HAASS: One of the phrases you used in your remarks was: China—I think I’ve got it right here—is determined to steal its way up the economic ladder at our expense. And then you talked about the first layer of responsibility is obviously the firms themselves. What more needs to be done? To what extent does this require things that are really beyond the capacity of individual firms? I mean, they’re up against a nation-state. It doesn’t sound like a fair fight.
WRAY: Well, we are structured very differently, right, as a country, than China, where essentially everything rolls up to the Chinese Communist Party. They have scale and centralization. We have decentralization and free markets. And I wouldn’t want to change that. But it does mean that we need to be thoughtful about trying to find ways to partner together in a common defense. And we’re trying to take steps in that regard with things like meeting with companies, providing threat awareness briefings, telling them things to be able to look out for, in some cases even doing what in the intelligence community we would call defensive briefings, you know, in a classified setting, and cautioning them about what some business partner might mean that they don’t fully appreciate. But I do think companies need to make sure that they’re taking a little bit more of the long view. They can’t just be focused on what’s going to look good in the next earnings call. The reality is that some of these threats are existential threats to them as a business. And they need to have that perspective.
HAASS: Is your relationship simply preventative, in the sense that you would go to company XYZ and say: You ought to be doing this sort of thing? Or do you also have a reactive relationship, where you would go to them and say: We have reason to believe you have now been penetrated by this or that, some national actor, and you have to deal with that? How does it work?
WRAY: Well, first off, we try not to be telling companies what they need to do. Again, that goes along with the kind of free market world that we’re in. So we try to have conversations where we’re giving them facts, and information, and sensitizing them to things that they need to be concerned about.

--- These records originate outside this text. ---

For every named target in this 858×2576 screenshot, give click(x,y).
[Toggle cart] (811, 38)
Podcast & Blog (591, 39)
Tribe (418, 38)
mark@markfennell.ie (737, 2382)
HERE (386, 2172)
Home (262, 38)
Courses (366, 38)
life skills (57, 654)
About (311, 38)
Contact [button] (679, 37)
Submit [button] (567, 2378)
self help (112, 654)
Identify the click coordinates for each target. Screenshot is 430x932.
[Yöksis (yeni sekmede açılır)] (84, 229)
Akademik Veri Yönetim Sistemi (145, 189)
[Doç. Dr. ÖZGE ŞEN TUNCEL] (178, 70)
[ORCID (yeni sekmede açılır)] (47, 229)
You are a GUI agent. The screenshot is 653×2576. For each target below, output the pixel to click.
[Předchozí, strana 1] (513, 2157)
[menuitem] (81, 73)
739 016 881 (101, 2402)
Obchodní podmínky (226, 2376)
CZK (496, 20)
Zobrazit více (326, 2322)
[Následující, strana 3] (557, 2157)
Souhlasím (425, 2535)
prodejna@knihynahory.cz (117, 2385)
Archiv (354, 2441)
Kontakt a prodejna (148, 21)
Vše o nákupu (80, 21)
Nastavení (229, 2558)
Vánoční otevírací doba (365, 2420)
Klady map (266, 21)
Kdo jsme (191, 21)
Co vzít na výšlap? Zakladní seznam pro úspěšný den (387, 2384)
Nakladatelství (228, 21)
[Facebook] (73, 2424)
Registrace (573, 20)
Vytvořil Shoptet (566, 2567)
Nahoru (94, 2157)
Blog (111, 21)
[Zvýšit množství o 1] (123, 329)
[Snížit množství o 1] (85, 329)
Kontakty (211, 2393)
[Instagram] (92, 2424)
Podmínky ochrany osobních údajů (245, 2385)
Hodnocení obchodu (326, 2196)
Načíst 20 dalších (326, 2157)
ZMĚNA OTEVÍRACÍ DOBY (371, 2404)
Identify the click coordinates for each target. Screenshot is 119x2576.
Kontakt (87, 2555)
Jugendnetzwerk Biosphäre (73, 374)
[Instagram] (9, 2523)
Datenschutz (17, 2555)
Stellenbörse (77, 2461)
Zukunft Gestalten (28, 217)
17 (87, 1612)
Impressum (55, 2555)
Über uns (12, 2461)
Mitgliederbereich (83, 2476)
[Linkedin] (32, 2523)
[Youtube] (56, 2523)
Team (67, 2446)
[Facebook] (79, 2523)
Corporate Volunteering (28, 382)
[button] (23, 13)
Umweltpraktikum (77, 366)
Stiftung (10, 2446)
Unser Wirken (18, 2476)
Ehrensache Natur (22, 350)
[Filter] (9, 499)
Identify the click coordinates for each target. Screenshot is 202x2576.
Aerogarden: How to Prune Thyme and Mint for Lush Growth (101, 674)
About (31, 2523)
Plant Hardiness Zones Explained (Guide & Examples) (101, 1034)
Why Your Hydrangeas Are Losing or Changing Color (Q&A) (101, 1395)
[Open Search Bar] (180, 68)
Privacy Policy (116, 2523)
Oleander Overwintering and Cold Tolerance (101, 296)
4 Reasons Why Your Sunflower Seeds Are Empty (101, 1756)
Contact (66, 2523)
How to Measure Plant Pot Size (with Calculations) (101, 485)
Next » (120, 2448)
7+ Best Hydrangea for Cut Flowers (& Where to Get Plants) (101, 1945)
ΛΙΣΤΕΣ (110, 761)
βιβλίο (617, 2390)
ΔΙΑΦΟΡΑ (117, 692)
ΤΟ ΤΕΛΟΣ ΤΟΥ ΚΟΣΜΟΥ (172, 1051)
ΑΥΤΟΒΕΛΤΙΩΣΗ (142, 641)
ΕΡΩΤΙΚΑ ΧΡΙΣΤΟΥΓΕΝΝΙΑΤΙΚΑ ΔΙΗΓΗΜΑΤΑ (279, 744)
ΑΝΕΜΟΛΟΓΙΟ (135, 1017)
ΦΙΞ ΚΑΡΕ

And more often than not, I’ve actually been pleased by the reaction we’ve seen in the corporate sector by companies making, I think, on their own, the right decisions.
Now, in the cyber arena, because, of course, one of the many tools in the toolbox of our adversaries are cyber intrusions, we have a whole protocol for when we make victim notification and when we try to provide information to a company that may have been hacked or where they may have had an insider who’s been bought off, who helped steal information. And that’s happening all the time. In the last several months alone, we’ve charged a number of either MSS officers or hackers associated with the MSS for what is out and out intellectual property theft.
HAASS: DOD has run into some problems with certain firms in Silicon Valley not wanting to work on certain contracts, when they felt it was being put for certain purposes, they were uncomfortable for civil liberties and whatever reasons. Have you run into that problem, where certain firms, companies in this country, have basically said: We’re not going to cooperate for you because our—for example, our employees are not comfortable with doing so?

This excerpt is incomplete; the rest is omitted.